Wednesday, April 13, 2011

multi-cultural medicine

i love people from foreign countries. i love humans who look different from me. who have brown skin. and wear different clothes. i feel instantly drawn to people in grocery store lines or on buses who don't quite fit in with white, middle-class america. i always want to talk to those people and learn from them - i know they have things to teach me. i love discovering things about different cultures. hearing foreign languages and new english accents. i love trying new foods. and dreaming of travel destinations. on more than one occasion, i have been invited by total strangers to stay with a strange aunt or uncle on some farm in the boonies of india and nepal.

but foreign languages and accents, poor written english and poor understanding of medical terminology is NOT okay in a hospital. on my unit. when taking care of very sick patients.

my unit accepts visiting doctors from all over the world. we have a melting pot of physicians from spain, costa rica, germany, and qatar. and although i am accepting of visitors, new cultures, and learning experiences, i get incredibly frustrated with language barriers when it comes to the safety of the people i care for.

yesterday, neither my patient nor i could understand the physician in charge. she is a beautiful woman with a kind face and big brown eyes. bright fabric surrounds her face and covers her hair. and a white MD jacket hides her culture, sterilizing her, almost in an attempt to unify her with the other physicians in our hospital. on more than one occasion, i've inquired about her home country, her culture, her family life. and she is kind and thoughtful. i have no doubt that she is a good person and perhaps a good doctor in her home country of qatar.
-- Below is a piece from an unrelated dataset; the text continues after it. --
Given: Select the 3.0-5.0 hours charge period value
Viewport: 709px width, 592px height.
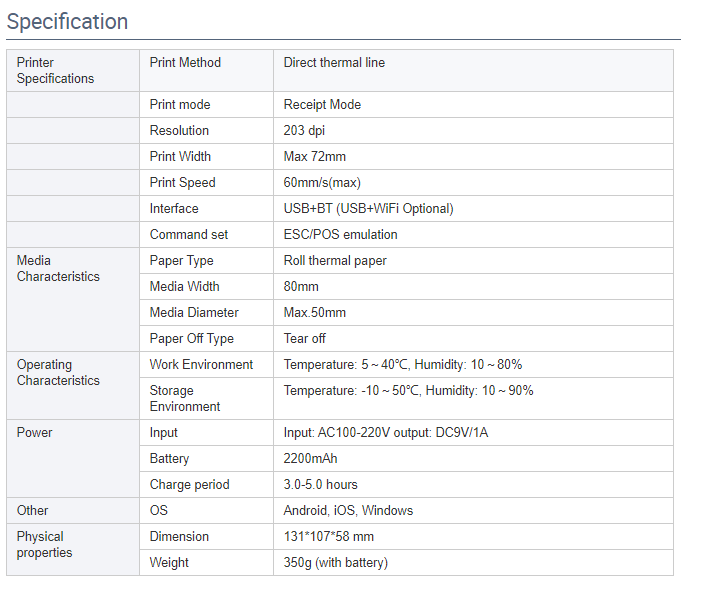Looking at the screenshot, I should pos(320,485).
but her english is horrible. and her accent strong. my 59 year old patient (who has slight hearing difficulties) complained that he didn't even understand the state of his health because his questions are answered in an english he does not comprehend. i too struggled all day with communication. handwritten orders were incomplete. and her poor understanding of our hospital's systems made my day everything but efficient and easy. i truly felt that i not only completed my nursing job, but also, the job of physician. i recommended changes in orders, changes in medications. i showed her where to get the correct requisitions and how exactly to phrase her english. i felt like i was tutoring. except, as a nurse, i should NOT be tutoring a doctor. i spent the day "translating" orders and guessing what she meant by "dilute the albuterol inhaler."

communication is such an important part of healthcare. and although i feel that multi-cultural-ness should be a part of everything (medicine included) i am not sure non-english speaking physicians have a right to practice medicine in an english speaking institution. i am a good nurse, but i would not go to qatar; i do not speak arabic.